Skin 2016
Archival Inkjet
430mm x 1524mm
These works are inkjet-extruded lozenge forms, suspended in a way that recalls the compressed structure of trilobite fossils or the stripped skin of a reptile. Without flesh, they hang—taut, like stretched hide. As the viewer steps closer, the individual elements composing these forms come into focus. They originate from the artist’s *Red and Blue Notebooks*, compiled over the span of a year. These notebooks are filled with traces of what a life immersed in creative flow might look like—rapid sketches, notes, and unrealized projects.
The symmetrical forms, with their central spines, emerged from animations constructed through random generators. These tools selected elements from the *Red and Blue Notebooks* archive and assembled them into new, fluid sequences. The notebooks—physical records of time, thought, and process—become the foundation for forms greater than the sum of their parts.

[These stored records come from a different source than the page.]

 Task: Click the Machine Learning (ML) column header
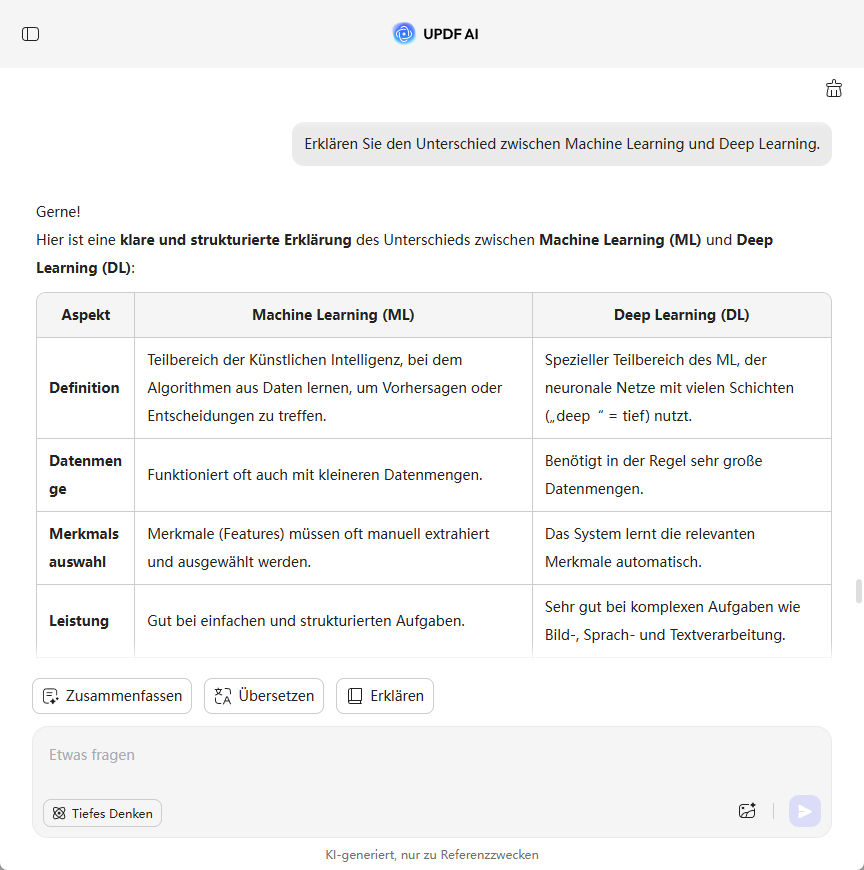[333, 315]
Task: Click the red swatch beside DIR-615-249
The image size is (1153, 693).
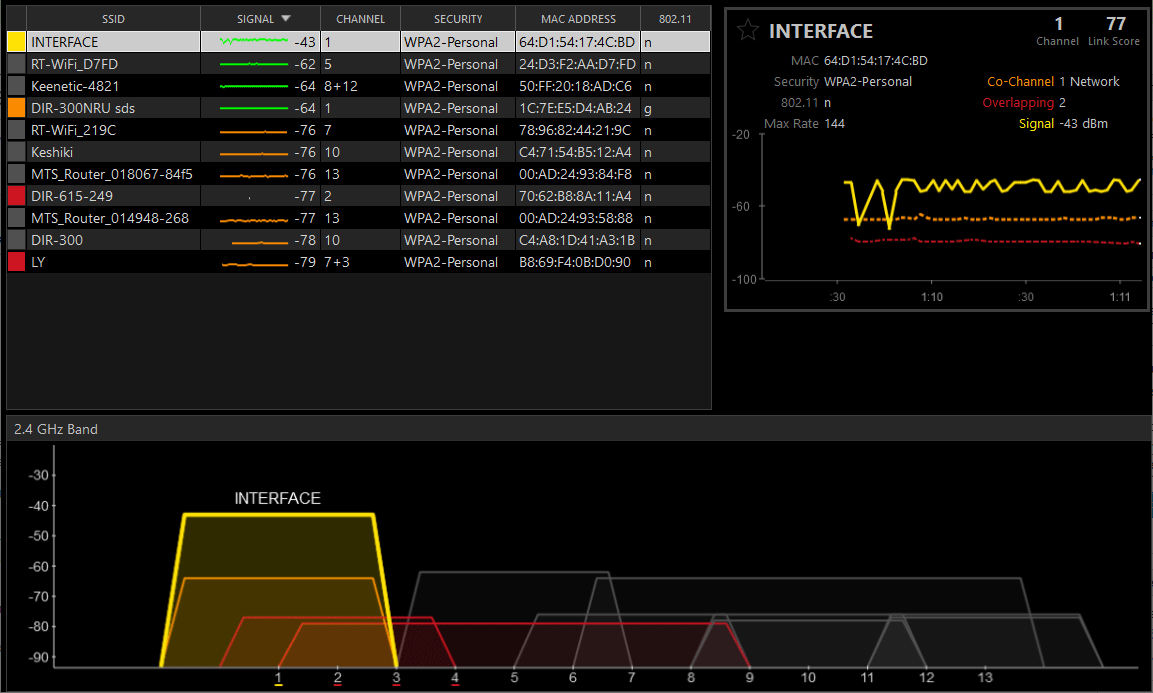Action: (16, 196)
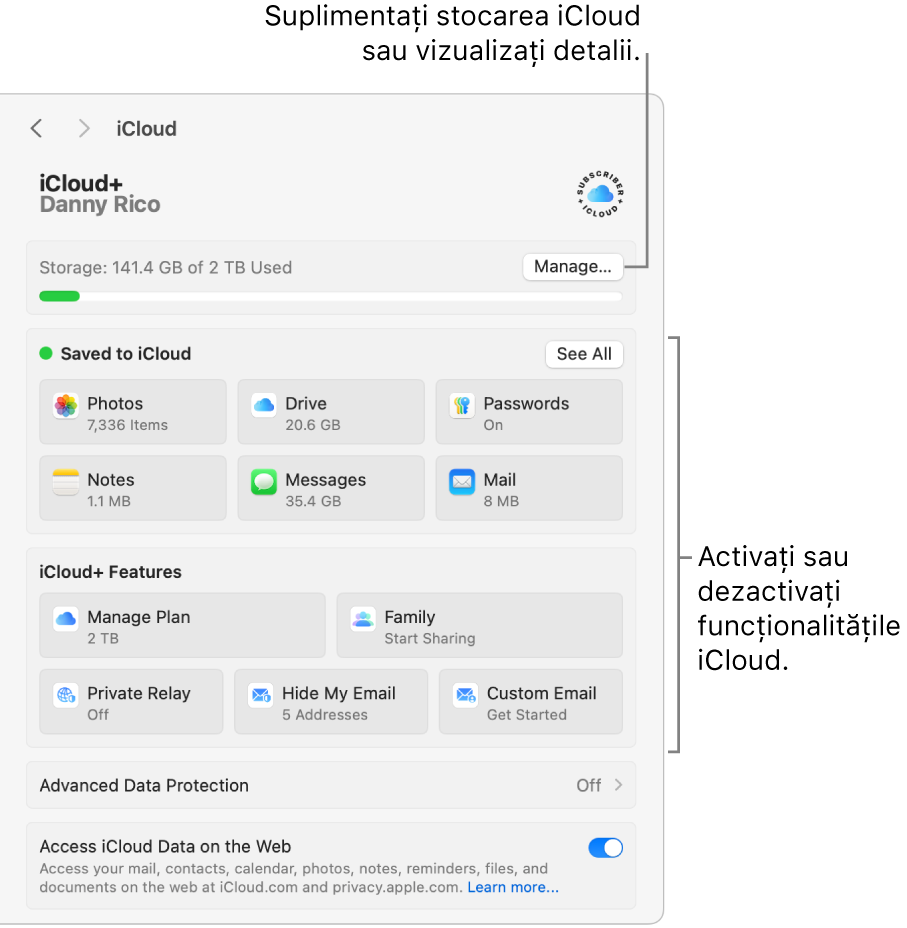
Task: Click the Manage... storage button
Action: point(573,267)
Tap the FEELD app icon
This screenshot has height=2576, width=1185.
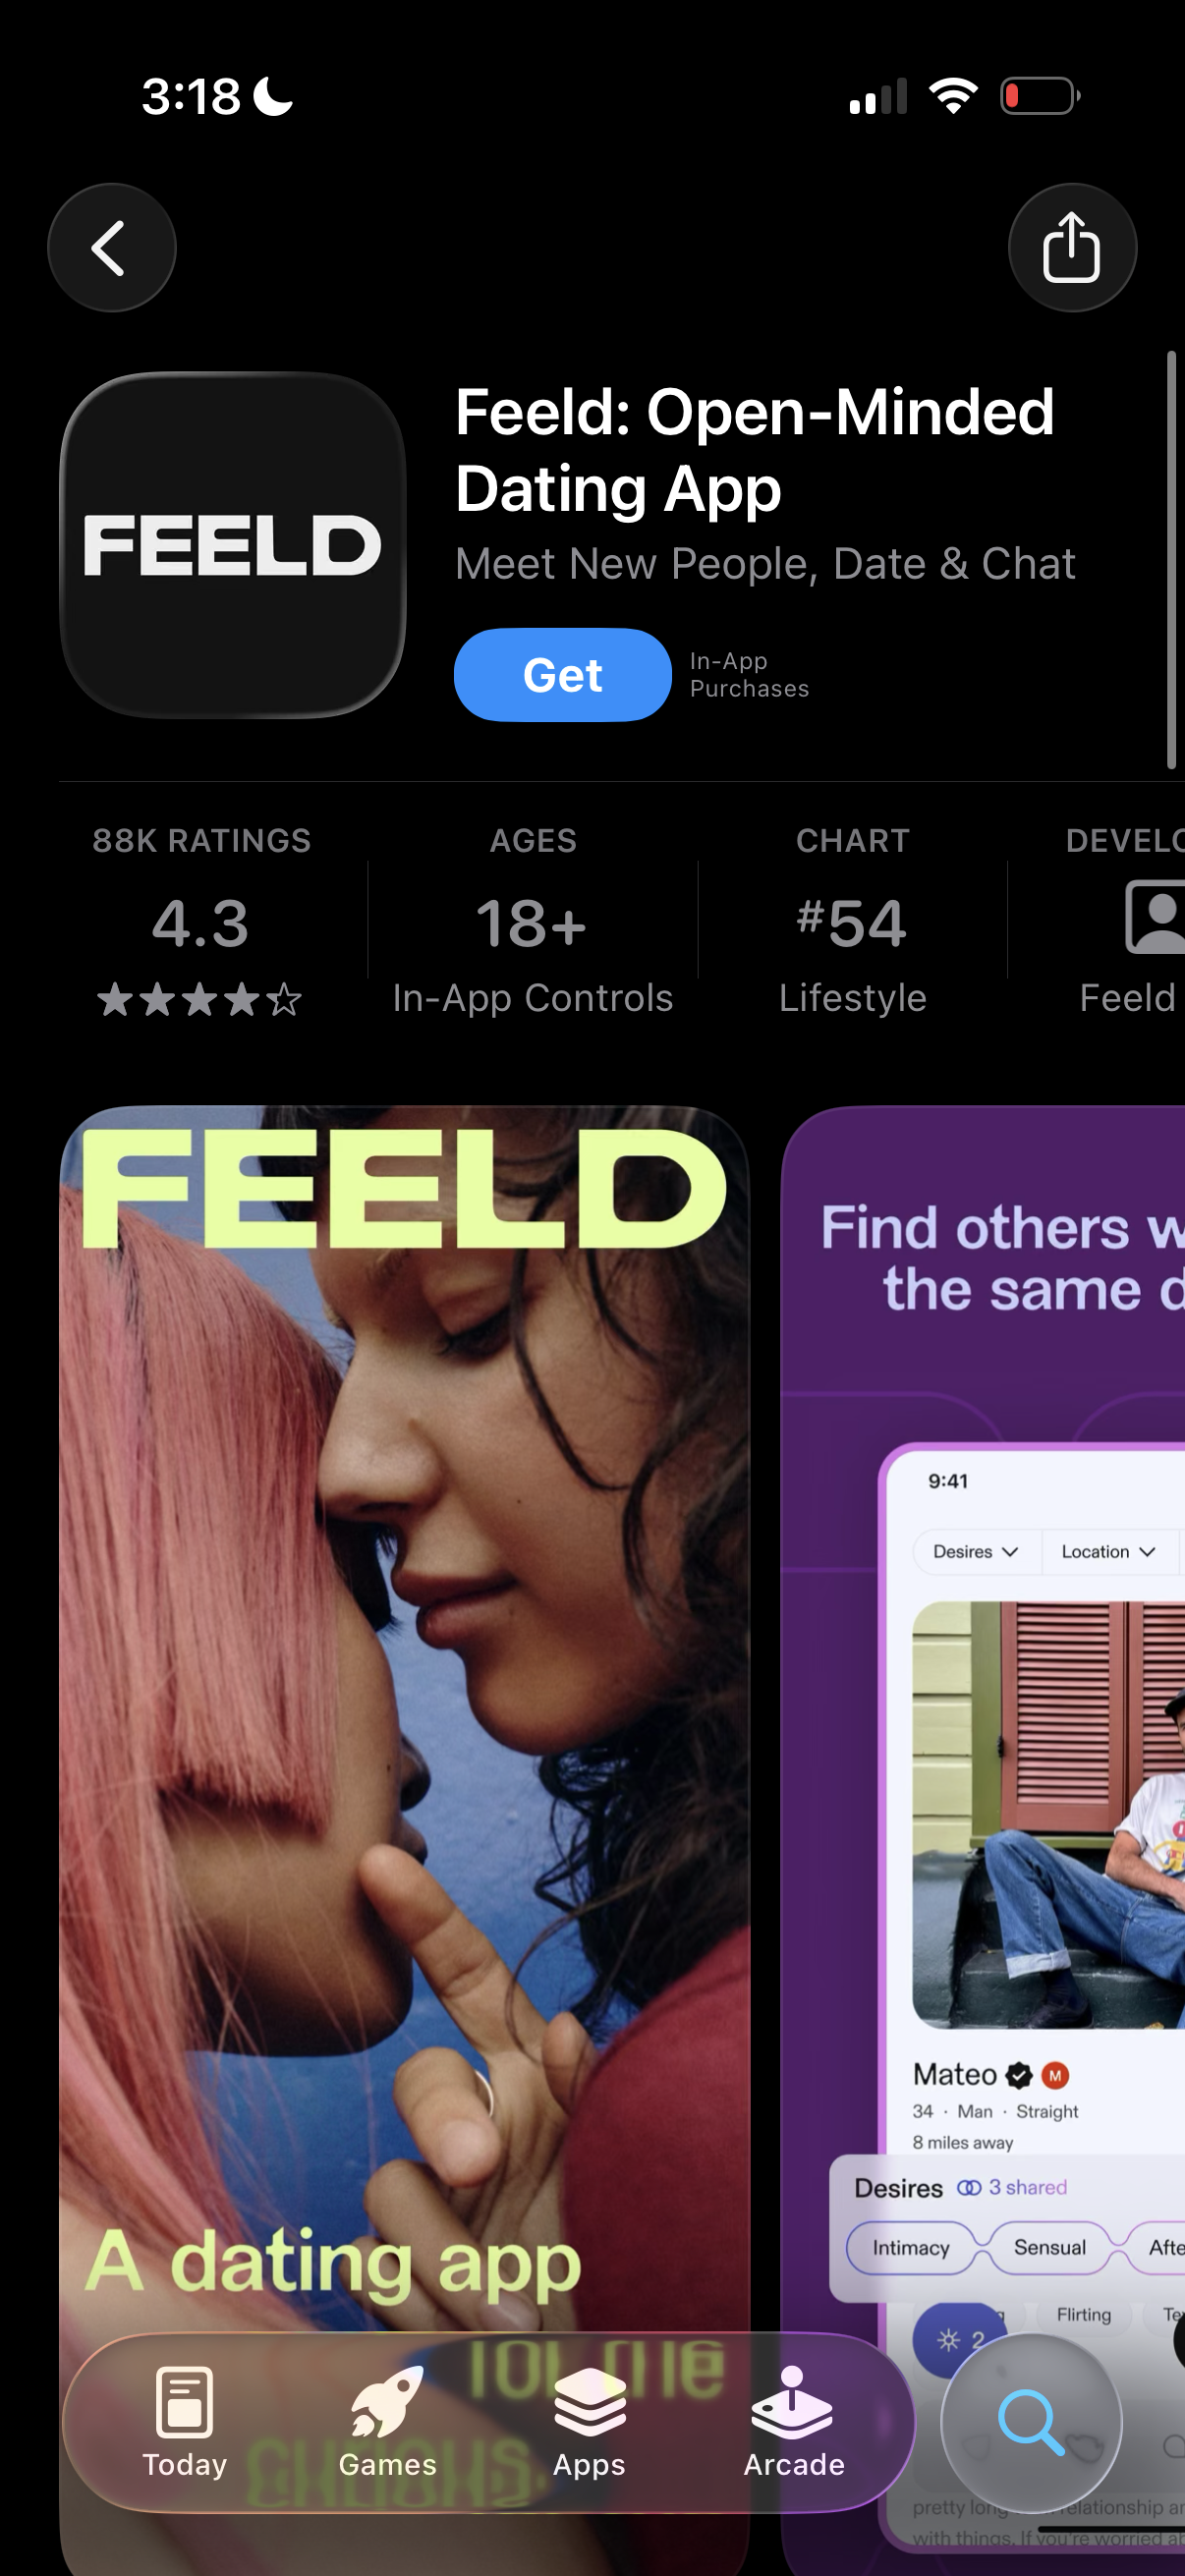(x=233, y=545)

Compressed into the surface of the paper, these prints translate time, thought, and memory into a flattened form. This compression echoes the notebooks' slow, daily accumulation of sketches, now transformed into something continuous and fluid.
The work also touches on the tension between randomness and intention, and how form and meaning evolve through time. Using algorithms to break free from subjective experience, the process inevitably circles back to questions of structure and authenticity. In the end, these prints encapsulate the layered processes of creation, blending randomness, time, and deliberate action into a single visual form.